화학공학소재연구정보센터
Applied Biochemistry and Biotechnology, Vol.160, No.1, 269-279, 2010
Development and Validation of a New PCR Optimization Method by Combining Experimental Design and Artificial Neural Network
Polymerase chain reaction (PCR) is one of the most powerful techniques in a variety of clinical and biological research fields. In this paper, a chemometrics approach, combining experimental design (ED) and artificial neural network (ANN), was proposed for optimization of PCR amplification of lycopene cyclase gene carRA in Blakeslea Trispora. Five-level star design was carried out to obtain experimental information and provide data source for ANN modeling. Nine variables were used as inputs in ANN, including the added amount of template, primer, dNTP, polymerase and magnesium ion, the temperature of denaturating, annealing and extension, and the number of cycles. The output variable was the efficiency (yield) of the PCR. Based on the developed model, the effects of each parameter on PCR efficiency were predicted and the most suitable operation condition for present system was determined.
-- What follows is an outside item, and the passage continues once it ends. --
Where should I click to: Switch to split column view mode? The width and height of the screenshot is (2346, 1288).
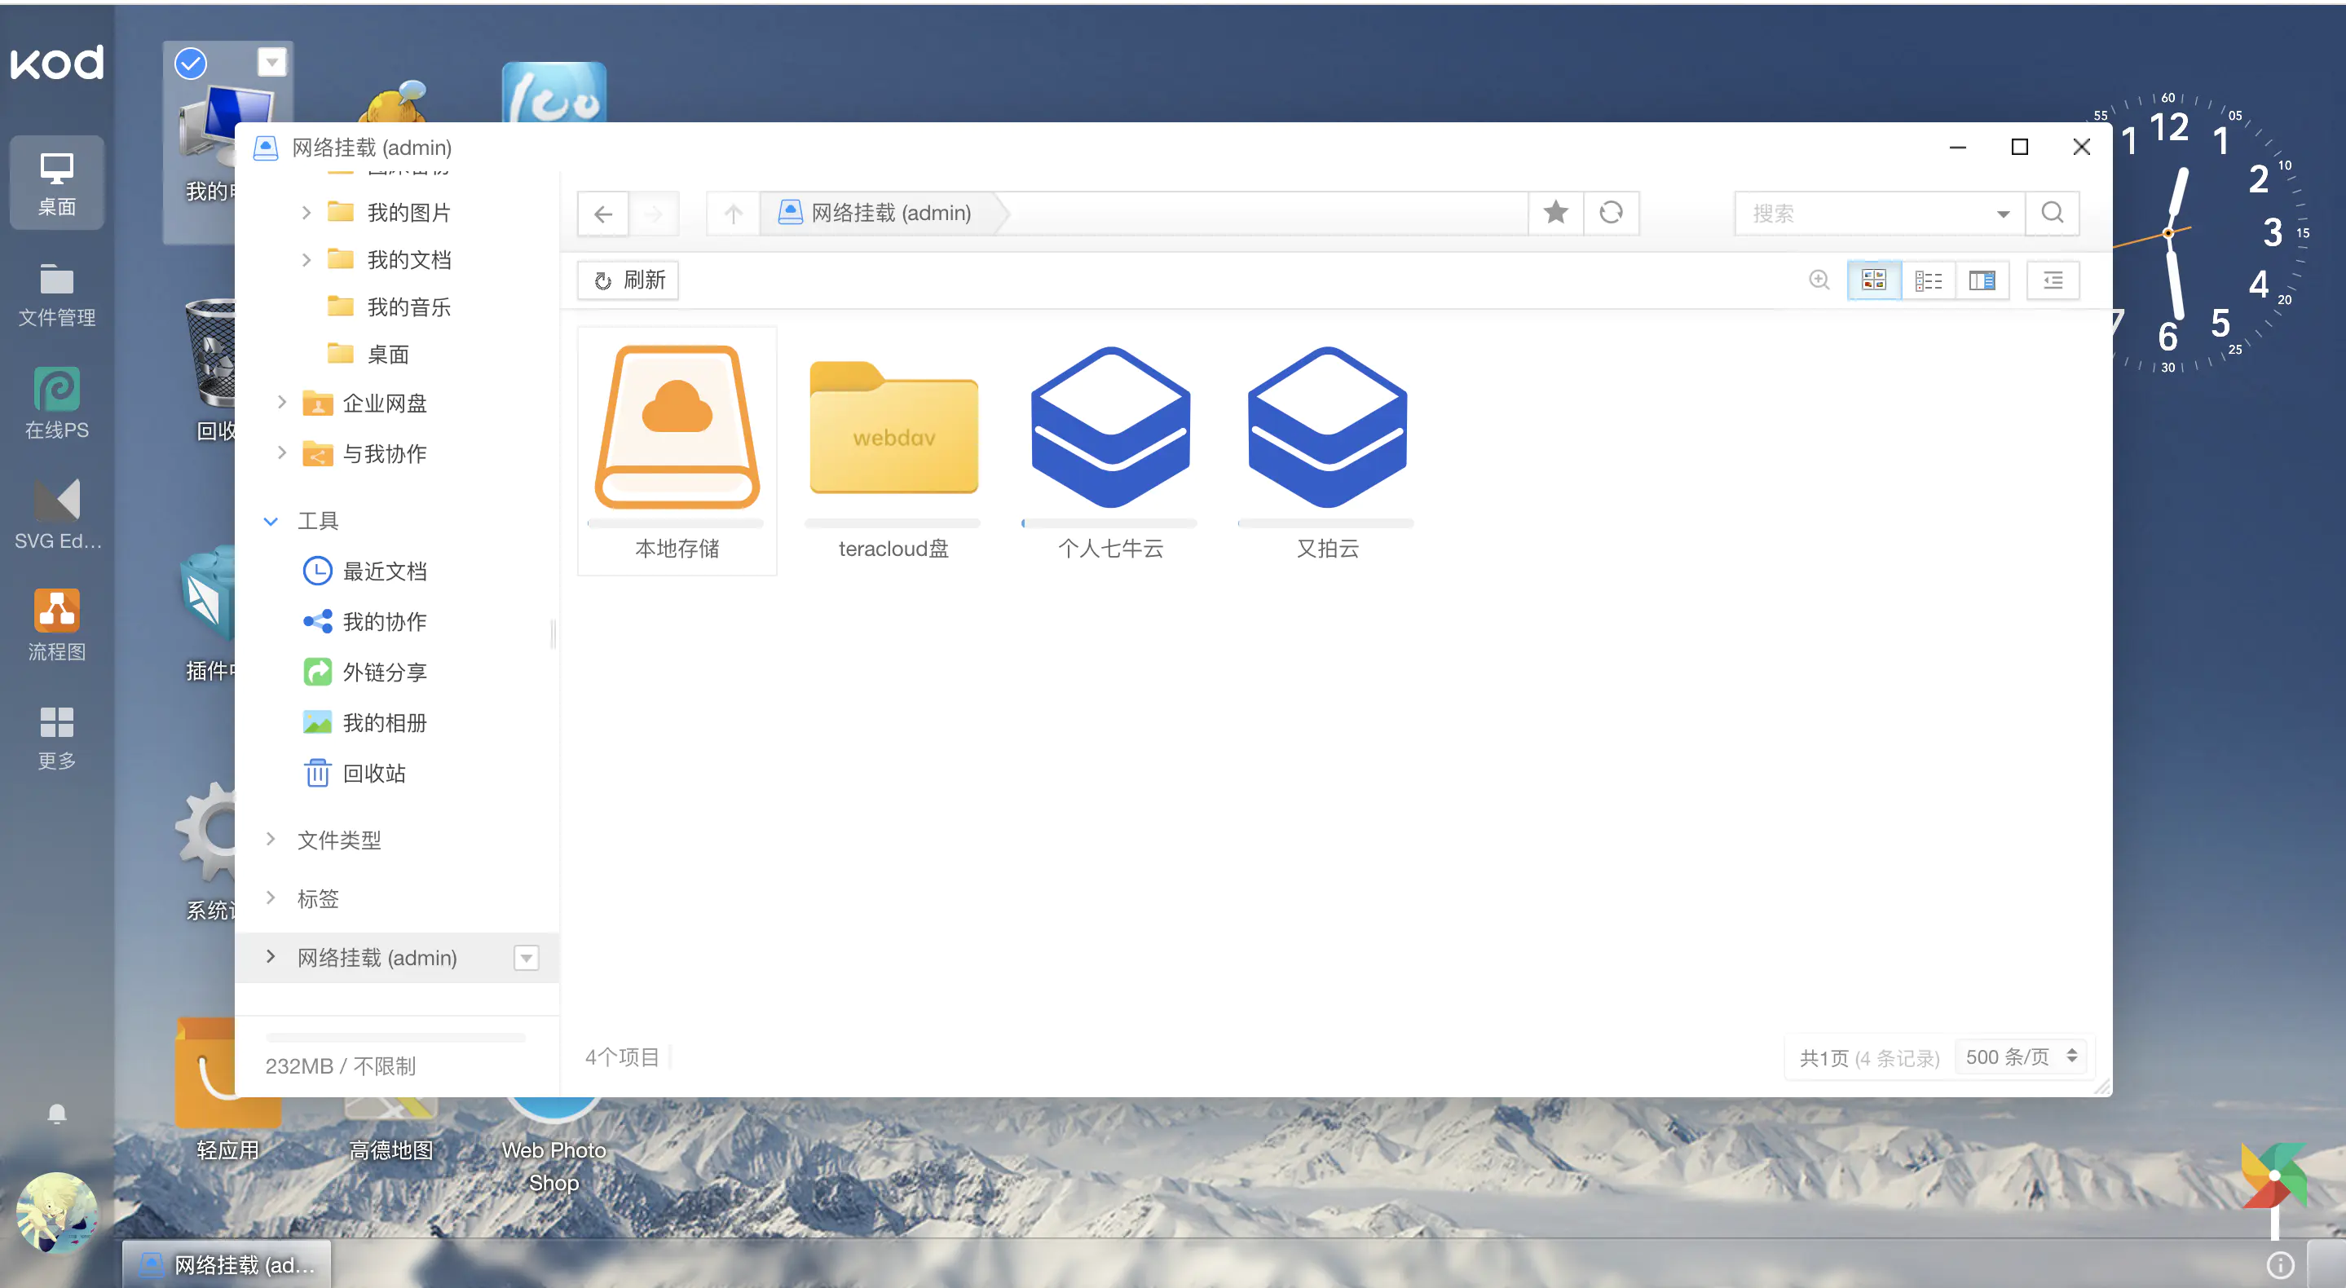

At last, the validation experiment was performed under the optimized condition, and the expectant results were produced. The results obtained in this paper showed that the combination of ANN and ED provided a satisfactory optimization model with good descriptive and predictive abilities, indicating that the method of combining ANN and ED can be a useful tool in PCR optimization and other biological applications.